米中貿易摩擦の影響などによる中国市場での需要の減少を踏まえ、電子セグメントに含まれているプリント基板材料事業の一部にかかるのれんについて、収益性の著しい低下などの減損の兆候が認められ、今後の業績の見通し及び回収可能性を考慮した結果、のれんについて8,161百万円(有形固定資産及び無形資産も含めた減損損失14,761百万円。「注記21 費用の性質別分類」参照。)の減損損失を認識しております。
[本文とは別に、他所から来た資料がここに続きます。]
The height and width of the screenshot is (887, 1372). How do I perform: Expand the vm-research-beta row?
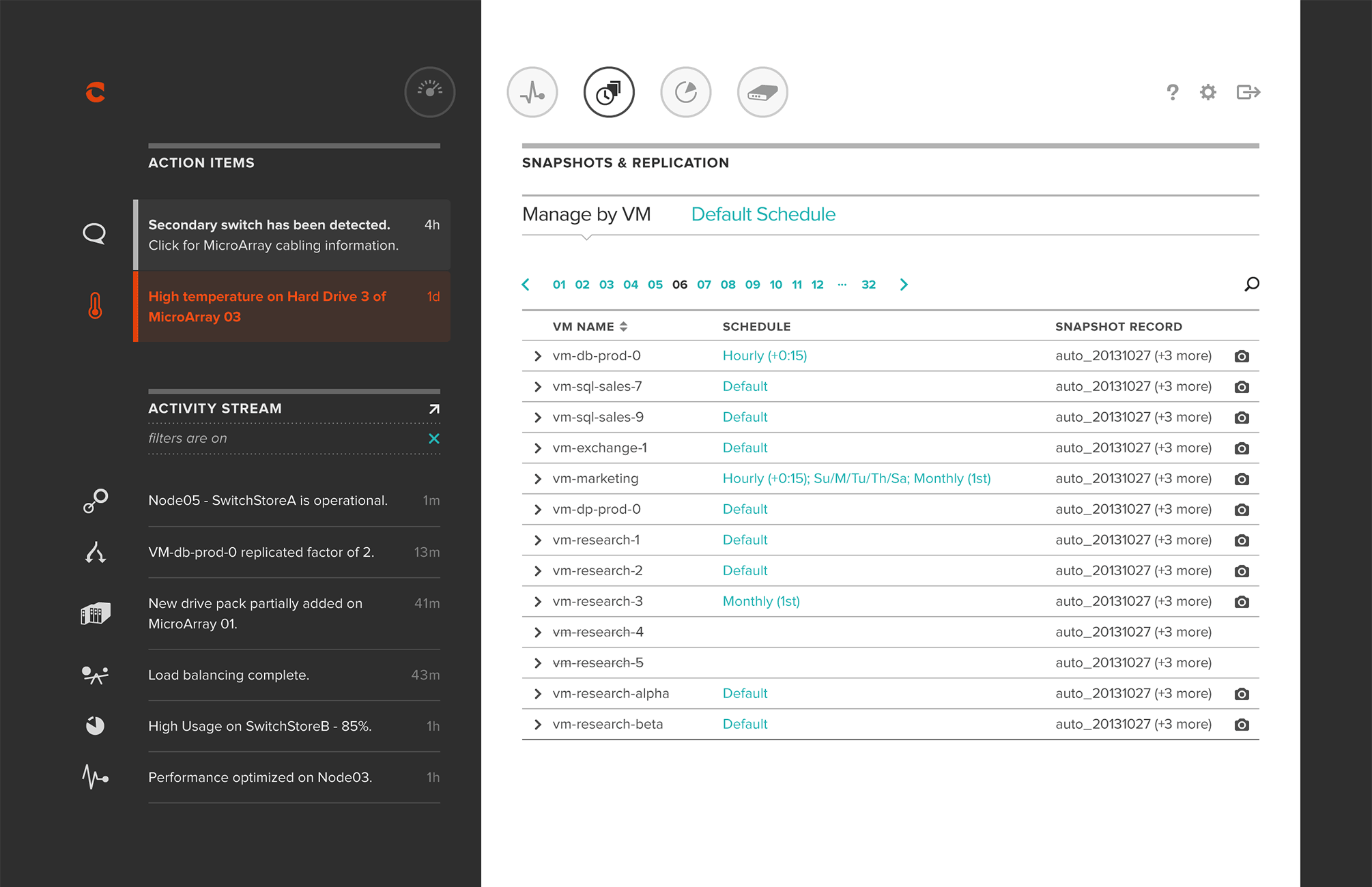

回収可能価額は使用価値に基づき割引率14%を用いて将来キャッシュ・フローを割引くことにより算定しております。
上記に加えて、市場の低迷あるいは変化等により、ガラスセグメントに含まれている建築用ガラス及び自動車用ガラスの一部の資金生成単位において、収益性の低下などの減損の兆候が認められ、今後の業績の見通し及び回収可能性を考慮した結果、1,531百万円の減損損失を認識しております。
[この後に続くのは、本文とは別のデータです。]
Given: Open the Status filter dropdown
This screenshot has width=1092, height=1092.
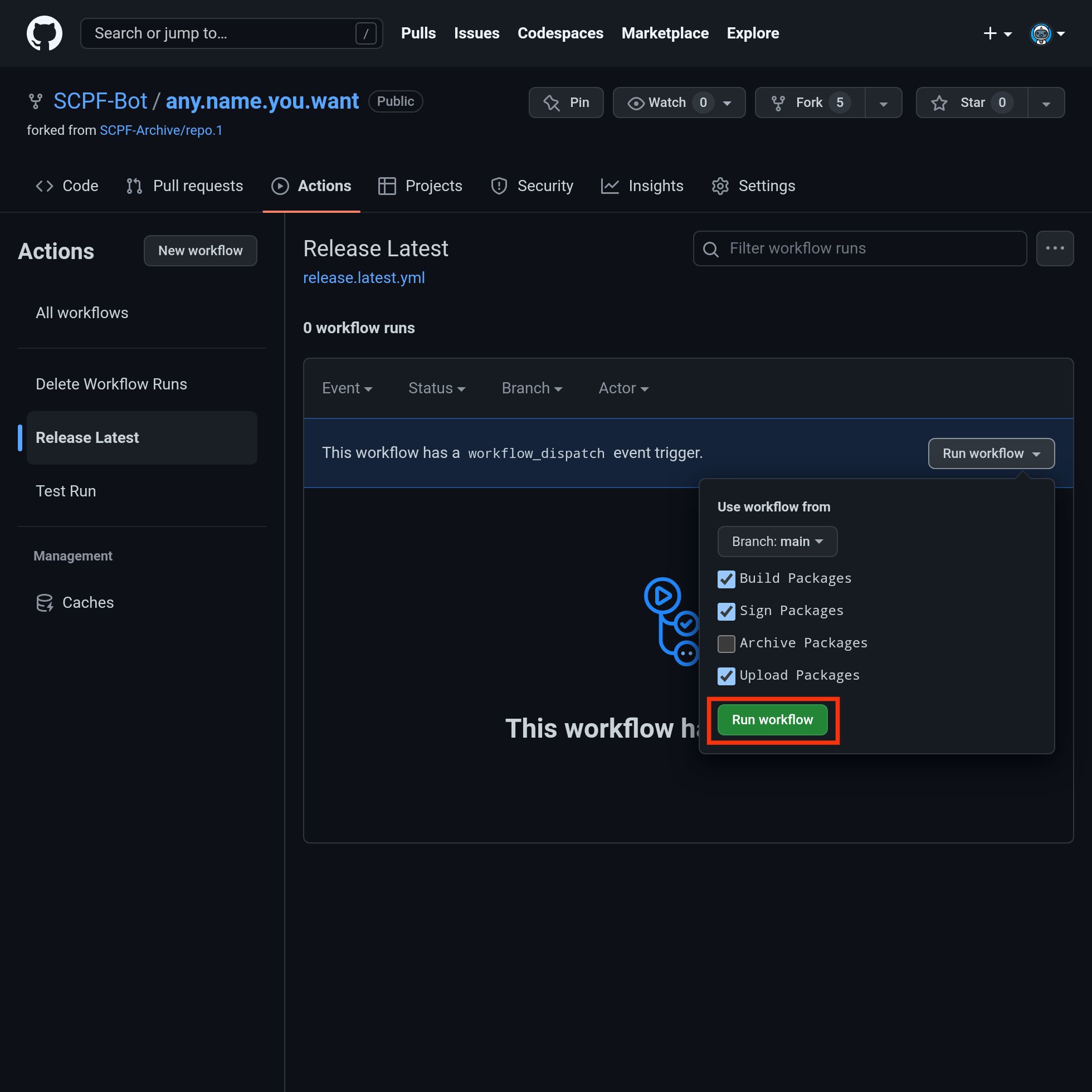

減損損失は、連結純損益計算書上、「その他費用」に計上しております。
当社グループの連結財政状態計算書に計上されているのれんについて、今後、収益性の低下等により回収可能価額が帳簿価額を下回る場合には減損損失が発生する可能性があり、当社グループの翌連結会計年度の連結財務諸表において、のれんの金額に重要な影響を及ぼす可能性があります。
(3)無形資産の減損損失
前連結会計年度において、無形資産の減損損失は認識しておりません。
当連結会計年度において、主にガラスセグメント及び電子セグメントに含まれている一部の資金生成単位において4,903百万円の減損損失を認識しております。
減損損失は、連結純損益計算書上、「その他費用」に計上しております。
当社グループの連結財政状態計算書に計上されている無形資産について、今後、収益性の低下等により回収可能価額が帳簿価額を下回る場合には減損損失が発生する可能性があり、当社グループの翌連結会計年度の連結財務諸表において、無形資産の金額に重要な影響を及ぼす可能性があります。